Упал и разбился в кровь.
Сигарета кончилась. Он закурил от нее другую. Поежился: «Дожди, дожди».
В октябре дожди не закончились. Нищий у супермаркета погрузнел, посинел, стал грязен. Уже не просил вежливо, а, засучив штанину, показывал всем липовую рану на голени, закрытую грязной повязкой.
(Откуда столько нищих в городе развелось? Разных мастей и возрастов дети, какие-то инвалиды всех войн, в которых участвовала Россия; старушки, разыгрывающие шекспировские драмы прямо на улице, — особенно одна: скрюченная в три погибели, предварительно рассыпав мелочь на асфальте, она стучала своей клюкой по тротуару — будто бы потеряла деньги и не может их собрать. И так это горестно, что приходилось отдавать ей свои. Уже второй год на одном и том же месте. Действует безотказно.
Сколько же нужно платить милиции, чтобы они наконец перестали «доить» нищих и убрали их с улиц.)

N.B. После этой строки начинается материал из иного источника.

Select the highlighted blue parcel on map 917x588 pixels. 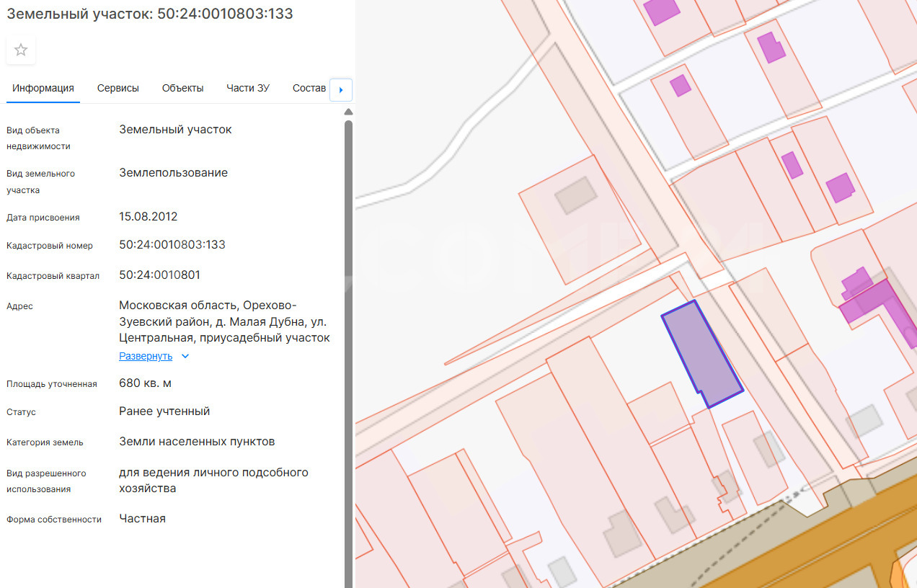click(x=701, y=353)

В октябре мы часто бывали дома вместе из-за погоды, и я часами мог наблюдать, как она, лежа на диване, читает или сидит у компьютера, или готовит свои треклятые овощи, ощущал ее удивительную, как мне тогда казалось, еще не залапанную чувственность и чудо прикосновения к ней. В моем внутреннем «я» царил сумбур.

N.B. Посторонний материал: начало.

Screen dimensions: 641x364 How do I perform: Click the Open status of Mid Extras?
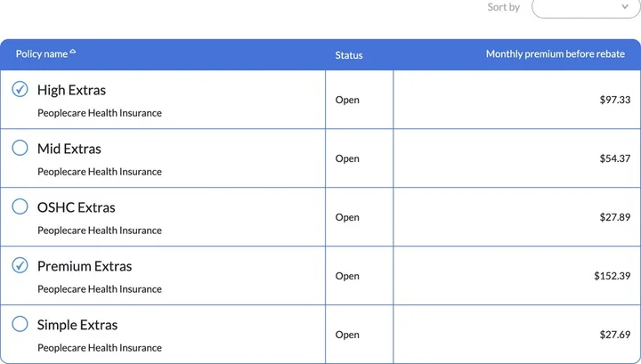coord(347,158)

Мы потихоньку медленно поднимались к перевалу наших внезапных отношений, а там, за перевалом, надеялся я, лежала солнечная долина, а за ней новые вершины и долгий путь по искристому снегу к новым блистающим пикам.
Но уже из ущелий задувало, и снежные полки у вершин грозили обрушиться лавинами.

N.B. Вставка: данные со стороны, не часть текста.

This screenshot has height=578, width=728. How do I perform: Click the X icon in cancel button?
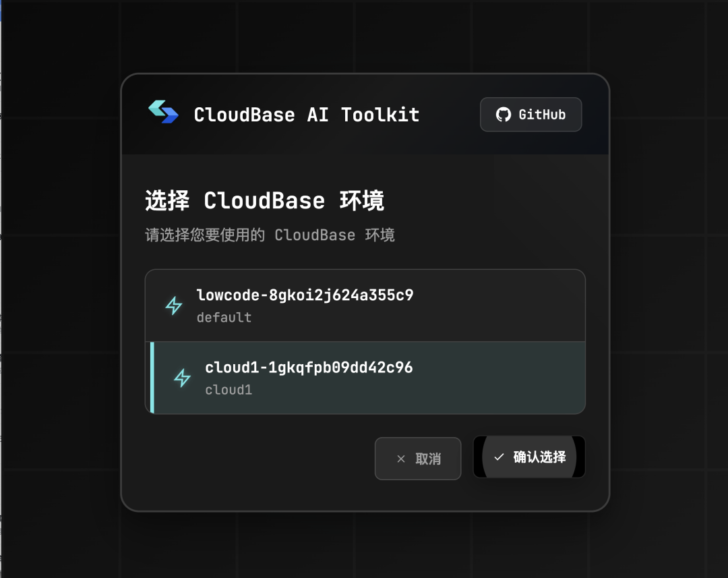401,459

Погода переменилась — потемнело, повалил снег, пронизывающий холодный ветер дохнул с вершин… (метафора).
Как-то в Русском музее она вдруг пропала. Я поискал ее глазами, изумился, но вспомнил, что у нее часто болит живот, возможно, от препаратов для похудения, поэтому обеспокоился и поехал к ней домой. Открывает.
— Что случилось? Ты нездорова?
— Нет, просто взяла и ушла, — ответила она с вызовом. Я опешил.
— То есть как это просто?! Ты не могла мне сказать, что уходишь?! Чтобы я тебя «просто» не искал. Я что тебя к себе привязываю? Хочешь уйти — уходи! Но ты же не в ауле — сообщи: «Извините, я ухожу».
«Извини». Я повернулся и ушел.
На следующее утро она сидела перед моим кабинетом. Вошла вслед за мной и с кавказскими истерическими нотами и придыханием, не извиняясь, быстро произнесла примерно следующее: «Я все поняла! Ничего не говори! Я не могу слушать!»